Skip to main content

Phone Bridge API

When running the 0x01 Mobile application, the native OS environment exposes a local HTTP server on 127.0.0.1:9092.

This local server acts as the "Phone Bridge". It translates standard REST requests from the agent's LLM brain (or remote controlling agents) into raw Android system commands.

Architecture

  1. The ZeroClaw agent running on the node generates a plan that requires device context.
  2. The agent issues an HTTP request to http://127.0.0.1:9092.
  3. The request is authenticated via an x-bridge-token stored in secure Keychain storage.
  4. The native Android (Kotlin) backend securely executes the requested operation and returns a JSON payload.

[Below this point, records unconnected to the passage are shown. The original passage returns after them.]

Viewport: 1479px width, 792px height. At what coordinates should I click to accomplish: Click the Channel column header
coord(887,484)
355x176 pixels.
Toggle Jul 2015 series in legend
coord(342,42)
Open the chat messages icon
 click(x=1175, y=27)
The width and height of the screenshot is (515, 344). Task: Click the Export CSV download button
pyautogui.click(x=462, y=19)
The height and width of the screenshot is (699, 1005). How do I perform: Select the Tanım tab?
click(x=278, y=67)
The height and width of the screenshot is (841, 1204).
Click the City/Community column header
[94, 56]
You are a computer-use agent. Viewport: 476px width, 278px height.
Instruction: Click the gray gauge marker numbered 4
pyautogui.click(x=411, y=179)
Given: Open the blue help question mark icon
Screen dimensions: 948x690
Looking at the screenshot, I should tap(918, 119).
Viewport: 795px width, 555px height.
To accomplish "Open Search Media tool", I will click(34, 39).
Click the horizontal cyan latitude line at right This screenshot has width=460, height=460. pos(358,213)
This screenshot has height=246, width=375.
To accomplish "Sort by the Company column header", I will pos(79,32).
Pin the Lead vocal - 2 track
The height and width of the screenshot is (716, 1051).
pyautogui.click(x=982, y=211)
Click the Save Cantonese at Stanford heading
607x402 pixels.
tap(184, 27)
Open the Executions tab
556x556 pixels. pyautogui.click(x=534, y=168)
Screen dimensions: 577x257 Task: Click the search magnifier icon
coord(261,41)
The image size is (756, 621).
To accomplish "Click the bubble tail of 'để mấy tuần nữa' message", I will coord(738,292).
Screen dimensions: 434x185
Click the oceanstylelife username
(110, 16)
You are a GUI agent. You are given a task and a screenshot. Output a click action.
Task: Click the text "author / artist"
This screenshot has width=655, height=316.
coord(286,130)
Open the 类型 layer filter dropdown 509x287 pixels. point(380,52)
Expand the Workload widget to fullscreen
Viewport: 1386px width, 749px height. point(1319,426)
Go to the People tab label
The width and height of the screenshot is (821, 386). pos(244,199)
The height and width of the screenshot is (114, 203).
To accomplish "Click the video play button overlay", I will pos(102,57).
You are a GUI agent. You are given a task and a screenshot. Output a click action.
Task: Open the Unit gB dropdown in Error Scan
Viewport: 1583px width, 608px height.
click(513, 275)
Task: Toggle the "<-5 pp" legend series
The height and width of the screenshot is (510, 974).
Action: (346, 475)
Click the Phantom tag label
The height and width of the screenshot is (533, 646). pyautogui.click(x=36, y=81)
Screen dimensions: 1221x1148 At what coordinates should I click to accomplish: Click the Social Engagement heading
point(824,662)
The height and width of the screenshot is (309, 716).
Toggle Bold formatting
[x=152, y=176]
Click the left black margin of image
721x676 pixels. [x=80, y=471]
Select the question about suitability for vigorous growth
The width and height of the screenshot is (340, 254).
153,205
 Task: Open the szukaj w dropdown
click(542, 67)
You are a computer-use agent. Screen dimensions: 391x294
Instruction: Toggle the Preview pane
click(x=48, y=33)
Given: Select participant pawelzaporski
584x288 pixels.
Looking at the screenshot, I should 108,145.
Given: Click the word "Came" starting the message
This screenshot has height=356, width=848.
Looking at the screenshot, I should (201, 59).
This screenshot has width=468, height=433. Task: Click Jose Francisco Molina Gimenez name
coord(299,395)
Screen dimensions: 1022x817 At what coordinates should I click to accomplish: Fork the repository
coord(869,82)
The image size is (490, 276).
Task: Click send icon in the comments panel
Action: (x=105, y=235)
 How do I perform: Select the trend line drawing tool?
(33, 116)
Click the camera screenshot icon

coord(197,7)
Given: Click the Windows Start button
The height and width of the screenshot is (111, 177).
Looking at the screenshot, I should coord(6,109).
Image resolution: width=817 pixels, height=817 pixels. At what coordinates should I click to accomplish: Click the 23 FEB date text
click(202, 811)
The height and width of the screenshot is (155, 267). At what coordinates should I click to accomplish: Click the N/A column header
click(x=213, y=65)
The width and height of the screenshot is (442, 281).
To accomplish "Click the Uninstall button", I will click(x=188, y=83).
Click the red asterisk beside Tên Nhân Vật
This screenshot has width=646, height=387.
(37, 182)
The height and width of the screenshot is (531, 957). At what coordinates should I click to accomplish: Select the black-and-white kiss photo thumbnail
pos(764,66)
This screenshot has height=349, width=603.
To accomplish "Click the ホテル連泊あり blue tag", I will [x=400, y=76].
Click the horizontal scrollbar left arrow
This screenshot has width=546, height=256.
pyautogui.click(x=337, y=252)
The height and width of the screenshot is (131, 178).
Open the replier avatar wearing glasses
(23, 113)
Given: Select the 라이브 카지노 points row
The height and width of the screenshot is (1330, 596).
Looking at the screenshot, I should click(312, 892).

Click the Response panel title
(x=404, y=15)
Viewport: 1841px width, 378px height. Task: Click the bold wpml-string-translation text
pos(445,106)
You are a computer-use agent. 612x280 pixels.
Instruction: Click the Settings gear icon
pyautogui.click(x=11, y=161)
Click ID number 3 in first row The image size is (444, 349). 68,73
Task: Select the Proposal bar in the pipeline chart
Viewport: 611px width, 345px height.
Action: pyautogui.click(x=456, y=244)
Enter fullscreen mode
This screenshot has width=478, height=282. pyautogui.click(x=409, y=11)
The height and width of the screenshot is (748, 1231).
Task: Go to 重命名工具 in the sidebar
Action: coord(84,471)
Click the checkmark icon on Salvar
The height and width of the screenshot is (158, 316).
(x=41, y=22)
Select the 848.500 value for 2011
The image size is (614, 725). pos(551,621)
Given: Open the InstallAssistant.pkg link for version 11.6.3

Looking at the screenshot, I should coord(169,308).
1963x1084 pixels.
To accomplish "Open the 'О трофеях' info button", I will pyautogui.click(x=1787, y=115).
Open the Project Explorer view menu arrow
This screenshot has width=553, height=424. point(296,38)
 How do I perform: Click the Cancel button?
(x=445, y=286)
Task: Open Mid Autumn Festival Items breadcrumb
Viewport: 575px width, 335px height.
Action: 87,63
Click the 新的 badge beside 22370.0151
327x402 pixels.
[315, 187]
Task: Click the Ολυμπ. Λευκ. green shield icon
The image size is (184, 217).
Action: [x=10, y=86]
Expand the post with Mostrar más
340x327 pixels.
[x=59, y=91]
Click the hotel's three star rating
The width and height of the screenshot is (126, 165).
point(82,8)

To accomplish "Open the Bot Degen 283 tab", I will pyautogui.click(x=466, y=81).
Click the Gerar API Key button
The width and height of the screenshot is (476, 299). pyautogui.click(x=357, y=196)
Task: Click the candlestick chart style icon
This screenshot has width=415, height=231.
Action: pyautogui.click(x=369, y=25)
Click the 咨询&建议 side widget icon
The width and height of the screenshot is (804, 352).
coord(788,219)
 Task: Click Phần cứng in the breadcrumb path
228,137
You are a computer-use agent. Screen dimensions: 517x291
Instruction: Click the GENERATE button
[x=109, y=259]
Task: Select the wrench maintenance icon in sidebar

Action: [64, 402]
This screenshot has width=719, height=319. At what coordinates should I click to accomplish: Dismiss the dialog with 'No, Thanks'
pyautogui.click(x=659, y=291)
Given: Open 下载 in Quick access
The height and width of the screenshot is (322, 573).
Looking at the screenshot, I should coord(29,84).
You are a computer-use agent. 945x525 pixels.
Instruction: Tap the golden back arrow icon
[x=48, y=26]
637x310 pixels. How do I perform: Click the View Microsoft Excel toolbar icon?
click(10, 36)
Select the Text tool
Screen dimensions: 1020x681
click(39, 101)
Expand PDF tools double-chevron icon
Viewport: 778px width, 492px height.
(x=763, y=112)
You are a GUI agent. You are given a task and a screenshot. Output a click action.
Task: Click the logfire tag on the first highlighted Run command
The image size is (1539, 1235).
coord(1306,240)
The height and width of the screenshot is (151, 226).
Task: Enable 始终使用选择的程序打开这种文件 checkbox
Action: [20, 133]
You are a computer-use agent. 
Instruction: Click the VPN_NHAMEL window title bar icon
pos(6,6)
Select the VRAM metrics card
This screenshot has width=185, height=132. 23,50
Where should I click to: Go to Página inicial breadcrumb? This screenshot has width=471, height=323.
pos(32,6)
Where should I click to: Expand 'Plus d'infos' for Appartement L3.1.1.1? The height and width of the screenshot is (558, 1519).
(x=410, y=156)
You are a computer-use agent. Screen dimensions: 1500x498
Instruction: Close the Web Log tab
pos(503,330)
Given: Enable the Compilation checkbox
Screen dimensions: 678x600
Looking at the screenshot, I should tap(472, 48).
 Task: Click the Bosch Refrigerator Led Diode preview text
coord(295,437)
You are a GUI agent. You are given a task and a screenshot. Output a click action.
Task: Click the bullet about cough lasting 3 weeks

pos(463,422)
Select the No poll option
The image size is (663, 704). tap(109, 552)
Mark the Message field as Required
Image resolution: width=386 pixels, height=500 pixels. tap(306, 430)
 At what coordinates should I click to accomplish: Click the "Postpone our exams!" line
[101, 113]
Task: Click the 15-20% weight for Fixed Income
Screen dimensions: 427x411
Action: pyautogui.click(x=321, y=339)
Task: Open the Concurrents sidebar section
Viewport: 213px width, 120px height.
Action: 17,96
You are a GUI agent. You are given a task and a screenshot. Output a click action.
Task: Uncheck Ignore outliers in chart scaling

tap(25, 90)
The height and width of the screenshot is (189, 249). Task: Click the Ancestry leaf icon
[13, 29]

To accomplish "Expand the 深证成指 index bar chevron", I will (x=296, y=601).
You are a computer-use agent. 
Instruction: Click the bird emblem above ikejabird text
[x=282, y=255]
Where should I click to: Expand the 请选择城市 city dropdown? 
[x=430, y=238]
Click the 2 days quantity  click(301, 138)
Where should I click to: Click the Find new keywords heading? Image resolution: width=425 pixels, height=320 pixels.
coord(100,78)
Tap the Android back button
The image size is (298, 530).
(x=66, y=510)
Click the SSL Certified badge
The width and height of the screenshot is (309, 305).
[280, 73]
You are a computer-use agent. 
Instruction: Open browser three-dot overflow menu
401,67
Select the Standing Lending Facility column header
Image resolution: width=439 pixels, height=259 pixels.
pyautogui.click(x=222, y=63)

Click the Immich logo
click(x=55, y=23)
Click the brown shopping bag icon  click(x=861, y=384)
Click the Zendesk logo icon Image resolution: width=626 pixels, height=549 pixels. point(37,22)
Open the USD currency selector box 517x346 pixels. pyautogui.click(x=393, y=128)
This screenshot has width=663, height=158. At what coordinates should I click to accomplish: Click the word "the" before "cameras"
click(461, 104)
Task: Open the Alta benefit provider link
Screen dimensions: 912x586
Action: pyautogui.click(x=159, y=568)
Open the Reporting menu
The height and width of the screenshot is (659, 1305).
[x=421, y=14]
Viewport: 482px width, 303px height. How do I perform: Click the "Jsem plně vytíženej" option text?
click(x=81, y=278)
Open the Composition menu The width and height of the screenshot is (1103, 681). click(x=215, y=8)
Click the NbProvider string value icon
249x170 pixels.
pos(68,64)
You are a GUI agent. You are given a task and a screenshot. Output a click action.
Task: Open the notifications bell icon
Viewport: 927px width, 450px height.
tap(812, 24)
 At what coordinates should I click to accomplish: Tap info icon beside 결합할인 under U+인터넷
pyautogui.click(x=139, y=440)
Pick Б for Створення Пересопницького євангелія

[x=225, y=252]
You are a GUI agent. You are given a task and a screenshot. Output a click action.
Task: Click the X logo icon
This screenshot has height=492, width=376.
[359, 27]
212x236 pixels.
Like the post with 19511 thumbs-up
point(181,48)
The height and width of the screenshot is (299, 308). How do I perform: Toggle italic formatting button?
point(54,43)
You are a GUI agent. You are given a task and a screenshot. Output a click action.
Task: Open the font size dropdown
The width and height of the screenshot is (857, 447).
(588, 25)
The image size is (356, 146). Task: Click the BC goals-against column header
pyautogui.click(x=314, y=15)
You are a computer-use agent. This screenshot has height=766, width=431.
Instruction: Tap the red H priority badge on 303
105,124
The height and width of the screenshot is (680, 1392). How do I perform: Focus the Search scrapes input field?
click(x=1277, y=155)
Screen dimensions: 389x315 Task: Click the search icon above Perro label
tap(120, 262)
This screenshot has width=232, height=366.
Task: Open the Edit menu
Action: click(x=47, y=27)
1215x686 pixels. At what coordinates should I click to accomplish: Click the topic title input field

By supplying the OpenAPI specification for port 9092 to the agent's LLM as a tool-call array, the agent gains programmable control over device hardware.

Authentication

Every request must include the bridge token header:

x-bridge-token: <token>

The token is generated on application install and stored in Android Keystore. It is handed only to the local node process at startup and is never transmitted off-device.


Endpoints

Communication

GET /phone/contacts

Returns the device address book.

{
"contacts": [
{ "name": "Alice", "phone": "+15551234567", "email": "alice@example.com" },
{ "name": "Bob", "phone": "+15559876543" }
]
}

GET /phone/sms

Returns recent SMS messages.

{
"messages": [
{ "from": "+15551234567", "body": "On my way", "timestamp": "2025-03-05T13:10:00Z" },
{ "from": "+15559876543", "body": "Call me back", "timestamp": "2025-03-05T12:45:00Z" }
]
}

POST /phone/sms/send

Sends a text message.

Request:

{ "to": "+15551234567", "message": "Hello from the agent" }

Response:

{ "success": true }

GET /phone/call-log

Returns recent call history.

{
"calls": [
{ "number": "+15551234567", "type": "incoming", "duration_seconds": 142, "timestamp": "2025-03-05T11:00:00Z" },
{ "number": "+15559876543", "type": "missed", "duration_seconds": 0, "timestamp": "2025-03-05T10:30:00Z" }
]
}

type values: "incoming", "outgoing", "missed".


Hardware & Sensors

POST /phone/camera/capture

Triggers a headless camera capture.

Request:

{ "lens": "back" }

lens values: "front", "back".

Response:

{
"image_b64": "<base64-encoded JPEG>",
"width": 1920,
"height": 1080,
"format": "jpeg"
}

POST /phone/microphone/record

Records audio for a fixed duration.

Request:

{ "duration_seconds": 5 }

Response:

{
"audio_b64": "<base64-encoded WAV>",
"format": "wav",
"duration_seconds": 5
}

GET /phone/location

Returns the current GPS fix.

{
"lat": 40.7128,
"lng": -74.0060,
"accuracy_meters": 12.5,
"timestamp": "2025-03-05T14:22:10Z"
}

System Interaction

GET /phone/clipboard

Reads the current clipboard contents.

{ "text": "copied text here" }

POST /phone/clipboard

Writes to the clipboard.

Request:

{ "text": "text to copy" }

Response:

{ "success": true }

POST /phone/notify

Posts a notification to the system tray.

Request:

{ "title": "Agent Update", "body": "Your flight price dropped to $312." }

Response:

{ "success": true }

POST /phone/vibrate

Vibrates the device with a custom pattern.

Request:

{ "pattern_ms": [100, 200, 100, 400] }

The array alternates between vibrate and pause durations in milliseconds.

Response:

{ "success": true }

Experimental / A11y

POST /phone/a11y/vision

Captures a screenshot of the current UI and passes it to a Vision-Language Model for structured analysis. Requires the Android Accessibility Service to be enabled for the app.

Request:

{ "prompt": "What buttons are visible on screen?" }

prompt is optional. If omitted, the VLM returns a general description of the current screen state.

Response:

{
"description": "The screen shows the Uber app with a pickup location field and a 'Request' button.",
"actions": [
{ "type": "click", "target": "Request button", "bounds": [120, 540, 360, 600] }
]
}

Security Model

The Phone Bridge cannot be accessed from the public internet. It binds strictly to 127.0.0.1. Any request without a valid x-bridge-token returns HTTP 401.